Risk and return are related
There is good risk and bad risk. Higher exposure to the right risk factors or premia leads to higher expected returns but is no guarantee of them. Risk is the premium investors pay for the expectation of a greater return.
The capital markets work
The prices of securities reflect the expectations of all market participants. The capital markets are far from perfect, but they do a good job of fairly pricing all available information and investor expectations about publicly traded securities.
Asset allocation and portfolio structure drive portfolio return
The most important factor determining the level of risk and variability of return in a portfolio is asset allocation.
Consistent outperformance is rare
Economic uncertainties, random market movements, and the rise and fall of individual companies mean it is extremely difficult for anyone – including professional fund managers – to beat the market in the long term.
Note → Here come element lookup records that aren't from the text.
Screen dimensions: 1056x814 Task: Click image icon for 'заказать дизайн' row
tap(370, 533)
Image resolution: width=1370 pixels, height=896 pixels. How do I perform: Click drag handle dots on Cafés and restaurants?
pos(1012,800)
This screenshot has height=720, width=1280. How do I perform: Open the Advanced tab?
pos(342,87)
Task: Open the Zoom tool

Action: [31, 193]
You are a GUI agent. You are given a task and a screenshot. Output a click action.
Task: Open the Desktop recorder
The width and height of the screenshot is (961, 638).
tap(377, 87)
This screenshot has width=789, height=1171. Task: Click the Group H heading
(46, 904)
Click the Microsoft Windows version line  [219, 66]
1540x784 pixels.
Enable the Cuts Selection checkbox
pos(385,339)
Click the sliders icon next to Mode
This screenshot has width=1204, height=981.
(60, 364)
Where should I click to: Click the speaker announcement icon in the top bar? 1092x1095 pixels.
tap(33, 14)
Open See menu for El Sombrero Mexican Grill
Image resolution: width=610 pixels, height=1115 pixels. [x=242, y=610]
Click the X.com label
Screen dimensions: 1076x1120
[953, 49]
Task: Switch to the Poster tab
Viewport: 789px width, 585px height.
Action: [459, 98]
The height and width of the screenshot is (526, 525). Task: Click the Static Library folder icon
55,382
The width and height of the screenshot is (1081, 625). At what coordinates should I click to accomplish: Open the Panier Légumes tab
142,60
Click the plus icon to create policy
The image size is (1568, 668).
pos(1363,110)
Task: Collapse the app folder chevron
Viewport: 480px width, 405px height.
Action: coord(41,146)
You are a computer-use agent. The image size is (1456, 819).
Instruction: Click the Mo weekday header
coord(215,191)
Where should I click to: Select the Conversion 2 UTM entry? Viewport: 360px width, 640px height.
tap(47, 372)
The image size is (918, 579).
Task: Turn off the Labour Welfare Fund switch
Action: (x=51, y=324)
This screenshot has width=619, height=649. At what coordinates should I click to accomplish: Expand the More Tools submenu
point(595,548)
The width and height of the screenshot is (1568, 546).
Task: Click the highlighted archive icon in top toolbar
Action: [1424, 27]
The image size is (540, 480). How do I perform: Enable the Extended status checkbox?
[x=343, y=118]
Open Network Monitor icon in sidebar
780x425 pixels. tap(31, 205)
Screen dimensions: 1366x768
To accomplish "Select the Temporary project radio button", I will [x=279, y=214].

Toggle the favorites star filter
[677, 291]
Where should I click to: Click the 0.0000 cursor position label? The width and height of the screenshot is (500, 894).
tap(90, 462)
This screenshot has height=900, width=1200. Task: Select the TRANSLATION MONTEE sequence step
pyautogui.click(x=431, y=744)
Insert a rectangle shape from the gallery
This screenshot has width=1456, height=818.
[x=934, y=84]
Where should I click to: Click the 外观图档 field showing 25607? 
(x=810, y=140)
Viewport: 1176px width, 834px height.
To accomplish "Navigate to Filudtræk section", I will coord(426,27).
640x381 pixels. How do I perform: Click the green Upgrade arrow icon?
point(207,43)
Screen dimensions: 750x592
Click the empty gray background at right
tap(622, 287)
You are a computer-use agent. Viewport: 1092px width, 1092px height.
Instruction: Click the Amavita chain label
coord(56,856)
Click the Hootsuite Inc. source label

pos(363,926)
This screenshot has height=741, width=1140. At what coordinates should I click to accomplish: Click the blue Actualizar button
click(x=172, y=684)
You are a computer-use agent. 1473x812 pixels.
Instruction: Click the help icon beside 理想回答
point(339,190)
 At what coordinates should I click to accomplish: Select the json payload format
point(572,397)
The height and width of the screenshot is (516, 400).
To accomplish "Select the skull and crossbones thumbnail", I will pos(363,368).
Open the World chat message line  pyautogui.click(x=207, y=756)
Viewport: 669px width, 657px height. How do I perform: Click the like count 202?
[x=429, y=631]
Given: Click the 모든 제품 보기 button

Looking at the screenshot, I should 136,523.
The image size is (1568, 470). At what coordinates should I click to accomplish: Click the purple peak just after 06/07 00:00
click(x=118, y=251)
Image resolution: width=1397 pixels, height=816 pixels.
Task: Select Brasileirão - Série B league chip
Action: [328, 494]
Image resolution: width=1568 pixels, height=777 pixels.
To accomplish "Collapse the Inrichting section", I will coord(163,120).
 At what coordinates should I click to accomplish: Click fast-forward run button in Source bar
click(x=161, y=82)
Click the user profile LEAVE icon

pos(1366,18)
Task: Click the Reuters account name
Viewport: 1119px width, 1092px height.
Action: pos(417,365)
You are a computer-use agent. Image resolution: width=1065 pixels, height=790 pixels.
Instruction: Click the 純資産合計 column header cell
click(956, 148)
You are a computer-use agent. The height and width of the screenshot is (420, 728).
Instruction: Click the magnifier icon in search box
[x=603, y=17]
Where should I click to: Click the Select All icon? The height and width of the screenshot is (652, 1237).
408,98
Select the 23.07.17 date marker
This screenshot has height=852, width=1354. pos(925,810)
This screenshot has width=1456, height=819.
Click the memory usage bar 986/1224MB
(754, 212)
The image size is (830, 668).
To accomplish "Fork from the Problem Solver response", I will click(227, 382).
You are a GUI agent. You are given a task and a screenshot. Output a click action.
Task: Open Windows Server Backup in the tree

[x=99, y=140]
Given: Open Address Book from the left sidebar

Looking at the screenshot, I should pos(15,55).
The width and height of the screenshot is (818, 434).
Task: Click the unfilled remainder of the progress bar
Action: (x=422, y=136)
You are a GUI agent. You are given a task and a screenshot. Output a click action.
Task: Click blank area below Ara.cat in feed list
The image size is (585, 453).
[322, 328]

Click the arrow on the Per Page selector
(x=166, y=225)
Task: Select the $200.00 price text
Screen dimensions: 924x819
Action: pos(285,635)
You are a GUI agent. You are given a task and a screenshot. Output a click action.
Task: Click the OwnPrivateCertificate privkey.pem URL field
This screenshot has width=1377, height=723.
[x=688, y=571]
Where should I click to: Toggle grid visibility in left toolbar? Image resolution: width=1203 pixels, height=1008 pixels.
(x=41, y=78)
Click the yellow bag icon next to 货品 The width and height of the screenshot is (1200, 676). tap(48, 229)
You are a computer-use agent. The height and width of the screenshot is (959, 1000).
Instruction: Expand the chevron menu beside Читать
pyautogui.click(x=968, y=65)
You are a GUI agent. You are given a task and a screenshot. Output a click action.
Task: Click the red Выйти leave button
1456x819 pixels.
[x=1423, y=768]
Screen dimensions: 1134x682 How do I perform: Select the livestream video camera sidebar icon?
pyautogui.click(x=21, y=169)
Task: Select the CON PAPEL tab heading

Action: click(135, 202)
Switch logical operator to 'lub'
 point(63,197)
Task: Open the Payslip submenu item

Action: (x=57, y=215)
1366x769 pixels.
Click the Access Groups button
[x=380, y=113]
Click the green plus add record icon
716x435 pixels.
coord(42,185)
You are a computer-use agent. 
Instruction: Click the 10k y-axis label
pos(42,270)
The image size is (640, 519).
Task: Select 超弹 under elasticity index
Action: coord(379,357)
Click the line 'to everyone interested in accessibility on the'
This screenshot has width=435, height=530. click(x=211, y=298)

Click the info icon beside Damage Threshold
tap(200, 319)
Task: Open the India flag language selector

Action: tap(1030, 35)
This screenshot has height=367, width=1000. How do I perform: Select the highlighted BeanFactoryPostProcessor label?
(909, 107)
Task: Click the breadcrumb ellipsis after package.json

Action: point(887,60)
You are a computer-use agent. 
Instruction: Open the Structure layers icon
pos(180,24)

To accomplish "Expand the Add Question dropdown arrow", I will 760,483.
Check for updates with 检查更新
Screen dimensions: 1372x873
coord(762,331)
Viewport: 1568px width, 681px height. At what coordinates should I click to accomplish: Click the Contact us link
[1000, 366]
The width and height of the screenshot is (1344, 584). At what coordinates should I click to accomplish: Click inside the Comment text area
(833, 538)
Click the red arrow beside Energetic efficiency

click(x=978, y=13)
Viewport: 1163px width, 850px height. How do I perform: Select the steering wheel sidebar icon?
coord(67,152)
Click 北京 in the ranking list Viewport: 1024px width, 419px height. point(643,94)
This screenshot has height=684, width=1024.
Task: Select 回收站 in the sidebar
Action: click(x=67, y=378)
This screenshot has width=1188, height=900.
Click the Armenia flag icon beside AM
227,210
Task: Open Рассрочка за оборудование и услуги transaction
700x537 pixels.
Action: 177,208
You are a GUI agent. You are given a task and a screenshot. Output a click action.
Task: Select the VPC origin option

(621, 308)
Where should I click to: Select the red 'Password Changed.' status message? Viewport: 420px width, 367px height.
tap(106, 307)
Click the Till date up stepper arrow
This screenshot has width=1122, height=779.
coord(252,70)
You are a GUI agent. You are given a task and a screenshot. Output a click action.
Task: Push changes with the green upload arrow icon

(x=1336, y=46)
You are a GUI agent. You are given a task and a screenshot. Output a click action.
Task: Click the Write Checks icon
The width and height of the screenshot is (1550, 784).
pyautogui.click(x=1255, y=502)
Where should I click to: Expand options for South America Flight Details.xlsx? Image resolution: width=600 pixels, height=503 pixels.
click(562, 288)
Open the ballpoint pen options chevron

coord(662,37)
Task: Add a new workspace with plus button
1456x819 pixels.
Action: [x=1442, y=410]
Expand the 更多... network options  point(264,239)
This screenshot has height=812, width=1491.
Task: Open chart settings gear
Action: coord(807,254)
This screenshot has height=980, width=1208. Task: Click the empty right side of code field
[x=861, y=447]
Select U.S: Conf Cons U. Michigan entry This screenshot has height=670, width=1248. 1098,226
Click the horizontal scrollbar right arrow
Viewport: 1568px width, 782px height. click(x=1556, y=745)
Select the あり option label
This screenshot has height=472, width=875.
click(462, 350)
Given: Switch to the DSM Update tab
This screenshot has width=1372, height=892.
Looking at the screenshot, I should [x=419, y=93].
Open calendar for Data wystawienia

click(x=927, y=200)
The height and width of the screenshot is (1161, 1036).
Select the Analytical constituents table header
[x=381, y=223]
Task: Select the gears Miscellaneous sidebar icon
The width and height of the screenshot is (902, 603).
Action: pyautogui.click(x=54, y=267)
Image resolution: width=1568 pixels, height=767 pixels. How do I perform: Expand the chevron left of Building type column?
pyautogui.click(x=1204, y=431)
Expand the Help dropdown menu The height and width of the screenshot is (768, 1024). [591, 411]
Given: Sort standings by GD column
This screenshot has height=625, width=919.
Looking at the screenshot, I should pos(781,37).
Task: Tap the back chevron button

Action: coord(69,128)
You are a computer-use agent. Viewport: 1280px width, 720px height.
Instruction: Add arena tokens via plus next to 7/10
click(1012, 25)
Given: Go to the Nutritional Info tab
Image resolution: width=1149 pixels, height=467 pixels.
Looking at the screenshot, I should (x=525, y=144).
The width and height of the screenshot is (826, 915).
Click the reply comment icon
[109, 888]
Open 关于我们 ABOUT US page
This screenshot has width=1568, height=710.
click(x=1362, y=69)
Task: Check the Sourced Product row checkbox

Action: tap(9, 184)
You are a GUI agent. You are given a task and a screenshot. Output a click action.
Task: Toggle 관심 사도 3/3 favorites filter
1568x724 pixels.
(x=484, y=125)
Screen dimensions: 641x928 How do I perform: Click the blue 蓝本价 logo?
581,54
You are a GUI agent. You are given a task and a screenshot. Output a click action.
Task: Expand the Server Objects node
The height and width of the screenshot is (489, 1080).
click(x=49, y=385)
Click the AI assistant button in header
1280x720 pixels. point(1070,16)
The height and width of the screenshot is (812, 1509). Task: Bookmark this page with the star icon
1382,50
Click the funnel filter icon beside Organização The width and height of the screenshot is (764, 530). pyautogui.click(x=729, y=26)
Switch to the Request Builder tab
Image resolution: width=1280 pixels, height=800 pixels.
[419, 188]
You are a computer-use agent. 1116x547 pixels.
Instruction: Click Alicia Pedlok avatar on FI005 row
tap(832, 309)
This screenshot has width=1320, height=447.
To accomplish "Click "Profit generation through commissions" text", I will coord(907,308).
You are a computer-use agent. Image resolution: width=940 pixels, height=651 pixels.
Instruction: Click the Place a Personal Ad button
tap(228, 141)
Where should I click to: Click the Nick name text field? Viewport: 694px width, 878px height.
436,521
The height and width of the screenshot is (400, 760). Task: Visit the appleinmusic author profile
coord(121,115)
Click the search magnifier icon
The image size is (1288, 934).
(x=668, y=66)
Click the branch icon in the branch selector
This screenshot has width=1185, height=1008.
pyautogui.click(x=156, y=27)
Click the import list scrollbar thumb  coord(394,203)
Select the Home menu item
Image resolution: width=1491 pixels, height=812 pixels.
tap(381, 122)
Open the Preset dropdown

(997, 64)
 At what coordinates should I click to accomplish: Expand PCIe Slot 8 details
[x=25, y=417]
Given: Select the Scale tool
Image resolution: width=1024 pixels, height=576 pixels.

There is a significant body of research to suggest that outperformance by most fund managers is down to luck rather than skill.
Costs matter
Costs reduce an investor’s net return and represent a hurdle for a fund. Before a fund can outperform, it must first add enough value to cover its costs. Sadly, the vast majority of professional fund managers fail to add value and high cost is a strong predictor of poor fund performance.
Investor behaviour is a key determinant of long-term outcome
All too often, investors let their emotions get the better of them with dire consequences for investment returns. We expect that planners working with Betafolio add significant value by helping clients maintain a disciplined approach, especially in extreme market conditions.
Diversification is essential
Diversification is the principle of spreading your investment risk around. Our investment portfolios hold the shares and bonds of many companies and governments in many countries around the world.
Rebalancing should be driven by market movements
Unnecessary portfolio rebalancing, often arbitrarily timed around client review meetings, damages investment returns. Rebalancing should be driven by market movements to ensure portfolios remain in line with risk parameters and return objectives.